Beim Spielen hat Magic weitere Fallstricke, die zu Frust führen können. Wie bei jedem Kartenspiel kann ich Pech beim Ziehen haben, mal ziehe ich zu wenig Länder, mal zu viele, oder das Deck hat viele Optionen, um an die Schlüsselkarte zu kommen, und trotzdem passiert das nicht. Ich kann auf schnelle Decks treffen, die mich umbringen, bevor ich nur halbwegs Fuß gefasst habe. Es gibt Kontroll-Decks, die mich klein halten und sich so die Zeit erkaufen, bis etwas aufgebaut ist, was mir keine Chance mehr lässt. Ein Kombo-Deck agiert zunächst unscheinbar, bis die Kombo kommt und alles zunichte macht, was ich mir bis dahin erarbeitet habe. Manchmal genügt dem Gegner die eine, gut geschützte Kreatur, die mich Runde um Runde verprügelt, während er alles wegmacht, was ich mir aufbauen will. Spannend wird es in solchen Fällen eigentlich nur, wenn ein schnelles Deck auf ein schnelles Deck trifft, ein Kontroll-Deck auf ein anderes Kontroll-Deck oder Kombo gegen Kombo. Aber das spricht man vorher ja nicht ab, darum ist die Wahrscheinlichkeit hoch, dass es nicht so prickelnd ist, für mich, für den anderen oder gar für beide.

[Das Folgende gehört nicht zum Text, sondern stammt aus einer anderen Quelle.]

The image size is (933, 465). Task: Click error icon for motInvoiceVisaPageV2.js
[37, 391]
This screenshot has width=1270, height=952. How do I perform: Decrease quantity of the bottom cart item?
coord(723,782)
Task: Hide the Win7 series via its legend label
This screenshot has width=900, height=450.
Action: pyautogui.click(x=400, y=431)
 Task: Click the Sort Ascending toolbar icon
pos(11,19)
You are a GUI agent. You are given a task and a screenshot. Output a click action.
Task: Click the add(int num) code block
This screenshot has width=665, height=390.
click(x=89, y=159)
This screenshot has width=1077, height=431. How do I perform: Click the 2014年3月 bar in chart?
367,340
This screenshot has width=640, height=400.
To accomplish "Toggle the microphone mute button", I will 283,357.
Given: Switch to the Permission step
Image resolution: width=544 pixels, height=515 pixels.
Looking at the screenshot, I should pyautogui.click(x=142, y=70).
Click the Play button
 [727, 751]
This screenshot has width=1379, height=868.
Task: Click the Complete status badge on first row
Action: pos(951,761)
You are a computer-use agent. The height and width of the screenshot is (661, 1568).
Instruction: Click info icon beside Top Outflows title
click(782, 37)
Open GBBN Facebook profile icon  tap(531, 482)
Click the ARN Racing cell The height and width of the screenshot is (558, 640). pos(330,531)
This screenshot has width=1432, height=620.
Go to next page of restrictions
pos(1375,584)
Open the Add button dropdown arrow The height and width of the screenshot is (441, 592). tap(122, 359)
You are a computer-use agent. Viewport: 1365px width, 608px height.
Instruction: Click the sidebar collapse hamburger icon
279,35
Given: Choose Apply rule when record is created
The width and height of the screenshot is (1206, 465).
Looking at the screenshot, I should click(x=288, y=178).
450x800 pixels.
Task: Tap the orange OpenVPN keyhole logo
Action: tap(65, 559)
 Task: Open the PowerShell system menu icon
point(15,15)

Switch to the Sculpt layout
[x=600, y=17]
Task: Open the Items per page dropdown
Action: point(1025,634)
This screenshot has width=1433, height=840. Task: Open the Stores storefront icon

Dazu kommt, dass es sich in der Regel nicht vorher abschätzen lässt, ob eine Partie dreißig Minuten oder drei Stunden dauert. Mit etwas Glück ist das lange Spiel das spannende und das blöde Spiel wenigstens schnell vorbei. Und mit etwas Pech ist es (gerade im Multiplayer) genau anders herum. Das ist bei anderen Gesellschaftsspielen anders: Man hat ein Gefühl dafür, auf welche Spieldauer man sich für eine Partie "Dominion", "Wikinger" oder "Union Pacific" in etwa einlässt, und wenn mir ein Spiel nicht zusagt, dann spiele ich es einfach nicht mehr. Ja sogar der Mitspieler lässt sich da einordnen, welches Spiel spiele ich mit einem, der lange plant und überlegt, wer ärgert sich zu sehr über einen verlorenen Würfelwurf usw.
Vielleicht sind das aber auch nichts weiter als Abnutzungserscheinungen. Immerhin reichen meine Anfänge mit Magic ins letzte Jahrtausend zurück, und ich habe kein anderes Spiel auch nur annähernd so oft und regelmäßig gespielt wie dieses. Weil es ganz klar seinen Reiz hat. Weil es so viele Möglichkeiten bietet. Weil es so variabel ist. Weil es abwechslungsreich ist. Und jetzt entdecke ich (wieder) verstärkt, welchen Reiz andere Spiele haben, und wie abwechslungsreich es allein schon aufgrund der Vielfalt sein kann.